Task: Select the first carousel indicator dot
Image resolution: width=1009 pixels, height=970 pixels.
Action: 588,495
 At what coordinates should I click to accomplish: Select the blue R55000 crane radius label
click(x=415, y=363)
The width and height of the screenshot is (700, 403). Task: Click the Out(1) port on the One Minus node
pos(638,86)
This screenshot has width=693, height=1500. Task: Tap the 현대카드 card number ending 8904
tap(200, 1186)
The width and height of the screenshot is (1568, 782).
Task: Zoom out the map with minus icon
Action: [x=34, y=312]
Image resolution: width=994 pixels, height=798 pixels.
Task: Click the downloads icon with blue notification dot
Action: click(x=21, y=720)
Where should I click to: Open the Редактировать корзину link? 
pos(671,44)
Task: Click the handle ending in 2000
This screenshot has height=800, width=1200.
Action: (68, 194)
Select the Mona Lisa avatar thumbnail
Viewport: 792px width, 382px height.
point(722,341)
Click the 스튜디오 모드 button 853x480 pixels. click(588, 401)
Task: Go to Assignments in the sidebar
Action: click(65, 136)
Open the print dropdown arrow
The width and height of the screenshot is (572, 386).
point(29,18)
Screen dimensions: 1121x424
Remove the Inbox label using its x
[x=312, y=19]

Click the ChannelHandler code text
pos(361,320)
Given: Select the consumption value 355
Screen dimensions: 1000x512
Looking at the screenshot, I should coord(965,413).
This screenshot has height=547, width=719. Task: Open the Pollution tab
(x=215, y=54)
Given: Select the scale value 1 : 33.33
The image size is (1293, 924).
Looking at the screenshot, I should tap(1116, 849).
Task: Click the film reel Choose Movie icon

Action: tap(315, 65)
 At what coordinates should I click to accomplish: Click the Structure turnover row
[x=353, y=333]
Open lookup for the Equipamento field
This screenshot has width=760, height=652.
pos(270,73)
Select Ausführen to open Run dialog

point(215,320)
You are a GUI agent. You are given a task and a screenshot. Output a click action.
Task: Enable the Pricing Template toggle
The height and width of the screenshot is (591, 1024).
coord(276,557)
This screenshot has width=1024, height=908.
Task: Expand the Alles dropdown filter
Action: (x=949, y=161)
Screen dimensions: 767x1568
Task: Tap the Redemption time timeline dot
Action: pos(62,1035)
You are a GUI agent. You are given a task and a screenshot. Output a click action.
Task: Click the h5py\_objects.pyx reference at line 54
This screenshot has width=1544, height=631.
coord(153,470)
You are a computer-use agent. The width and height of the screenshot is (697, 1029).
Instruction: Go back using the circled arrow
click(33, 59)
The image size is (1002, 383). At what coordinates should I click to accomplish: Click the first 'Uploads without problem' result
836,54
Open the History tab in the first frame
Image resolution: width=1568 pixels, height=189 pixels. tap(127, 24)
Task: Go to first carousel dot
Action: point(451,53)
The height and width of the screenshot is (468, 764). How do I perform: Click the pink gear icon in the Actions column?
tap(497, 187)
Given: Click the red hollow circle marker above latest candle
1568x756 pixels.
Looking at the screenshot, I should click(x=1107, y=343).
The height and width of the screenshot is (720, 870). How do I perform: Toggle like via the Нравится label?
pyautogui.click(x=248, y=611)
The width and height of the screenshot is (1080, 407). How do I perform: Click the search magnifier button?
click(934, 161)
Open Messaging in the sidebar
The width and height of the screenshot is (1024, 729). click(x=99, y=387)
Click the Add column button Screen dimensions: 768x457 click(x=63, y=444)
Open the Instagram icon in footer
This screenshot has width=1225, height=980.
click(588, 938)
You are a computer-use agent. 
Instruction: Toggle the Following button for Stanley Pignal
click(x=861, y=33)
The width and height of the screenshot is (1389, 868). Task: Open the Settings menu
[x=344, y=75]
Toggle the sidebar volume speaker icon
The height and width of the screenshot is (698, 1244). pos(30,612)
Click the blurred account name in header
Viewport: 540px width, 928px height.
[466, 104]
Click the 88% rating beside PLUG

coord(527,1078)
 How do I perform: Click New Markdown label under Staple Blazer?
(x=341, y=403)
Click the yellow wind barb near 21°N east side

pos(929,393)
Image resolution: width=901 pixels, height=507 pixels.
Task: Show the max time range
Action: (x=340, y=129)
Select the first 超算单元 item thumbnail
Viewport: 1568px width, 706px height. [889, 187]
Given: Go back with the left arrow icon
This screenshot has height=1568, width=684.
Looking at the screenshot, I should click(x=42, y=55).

· · · ·

Every line of the material above should be set down again exactly.

Exercise response:
Task: Select the first carousel indicator dot
Image resolution: width=1009 pixels, height=970 pixels.
Action: 588,495
 At what coordinates should I click to accomplish: Select the blue R55000 crane radius label
click(x=415, y=363)
The width and height of the screenshot is (700, 403). Task: Click the Out(1) port on the One Minus node
pos(638,86)
This screenshot has width=693, height=1500. Task: Tap the 현대카드 card number ending 8904
tap(200, 1186)
The width and height of the screenshot is (1568, 782).
Task: Zoom out the map with minus icon
Action: [x=34, y=312]
Image resolution: width=994 pixels, height=798 pixels.
Task: Click the downloads icon with blue notification dot
Action: click(x=21, y=720)
Where should I click to: Open the Редактировать корзину link? 
pos(671,44)
Task: Click the handle ending in 2000
This screenshot has height=800, width=1200.
Action: (68, 194)
Select the Mona Lisa avatar thumbnail
Viewport: 792px width, 382px height.
point(722,341)
Click the 스튜디오 모드 button 853x480 pixels. click(588, 401)
Task: Go to Assignments in the sidebar
Action: click(65, 136)
Open the print dropdown arrow
The width and height of the screenshot is (572, 386).
point(29,18)
Screen dimensions: 1121x424
Remove the Inbox label using its x
[x=312, y=19]

Click the ChannelHandler code text
pos(361,320)
Given: Select the consumption value 355
Screen dimensions: 1000x512
Looking at the screenshot, I should coord(965,413).
This screenshot has height=547, width=719. Task: Open the Pollution tab
(x=215, y=54)
Given: Select the scale value 1 : 33.33
The image size is (1293, 924).
Looking at the screenshot, I should tap(1116, 849).
Task: Click the film reel Choose Movie icon

Action: tap(315, 65)
 At what coordinates should I click to accomplish: Click the Structure turnover row
[x=353, y=333]
Open lookup for the Equipamento field
This screenshot has width=760, height=652.
pos(270,73)
Select Ausführen to open Run dialog

point(215,320)
You are a GUI agent. You are given a task and a screenshot. Output a click action.
Task: Enable the Pricing Template toggle
The height and width of the screenshot is (591, 1024).
coord(276,557)
This screenshot has width=1024, height=908.
Task: Expand the Alles dropdown filter
Action: (x=949, y=161)
Screen dimensions: 767x1568
Task: Tap the Redemption time timeline dot
Action: pos(62,1035)
You are a GUI agent. You are given a task and a screenshot. Output a click action.
Task: Click the h5py\_objects.pyx reference at line 54
This screenshot has width=1544, height=631.
coord(153,470)
You are a computer-use agent. The width and height of the screenshot is (697, 1029).
Instruction: Go back using the circled arrow
click(33, 59)
The image size is (1002, 383). At what coordinates should I click to accomplish: Click the first 'Uploads without problem' result
836,54
Open the History tab in the first frame
Image resolution: width=1568 pixels, height=189 pixels. tap(127, 24)
Task: Go to first carousel dot
Action: point(451,53)
The height and width of the screenshot is (468, 764). How do I perform: Click the pink gear icon in the Actions column?
tap(497, 187)
Given: Click the red hollow circle marker above latest candle
1568x756 pixels.
Looking at the screenshot, I should click(x=1107, y=343).
The height and width of the screenshot is (720, 870). How do I perform: Toggle like via the Нравится label?
pyautogui.click(x=248, y=611)
The width and height of the screenshot is (1080, 407). How do I perform: Click the search magnifier button?
click(934, 161)
Open Messaging in the sidebar
The width and height of the screenshot is (1024, 729). click(x=99, y=387)
Click the Add column button Screen dimensions: 768x457 click(x=63, y=444)
Open the Instagram icon in footer
This screenshot has width=1225, height=980.
click(588, 938)
You are a computer-use agent. 
Instruction: Toggle the Following button for Stanley Pignal
click(x=861, y=33)
The width and height of the screenshot is (1389, 868). Task: Open the Settings menu
[x=344, y=75]
Toggle the sidebar volume speaker icon
The height and width of the screenshot is (698, 1244). pos(30,612)
Click the blurred account name in header
Viewport: 540px width, 928px height.
[466, 104]
Click the 88% rating beside PLUG

coord(527,1078)
 How do I perform: Click New Markdown label under Staple Blazer?
(x=341, y=403)
Click the yellow wind barb near 21°N east side

pos(929,393)
Image resolution: width=901 pixels, height=507 pixels.
Task: Show the max time range
Action: (x=340, y=129)
Select the first 超算单元 item thumbnail
Viewport: 1568px width, 706px height. [889, 187]
Given: Go back with the left arrow icon
This screenshot has height=1568, width=684.
Looking at the screenshot, I should click(x=42, y=55).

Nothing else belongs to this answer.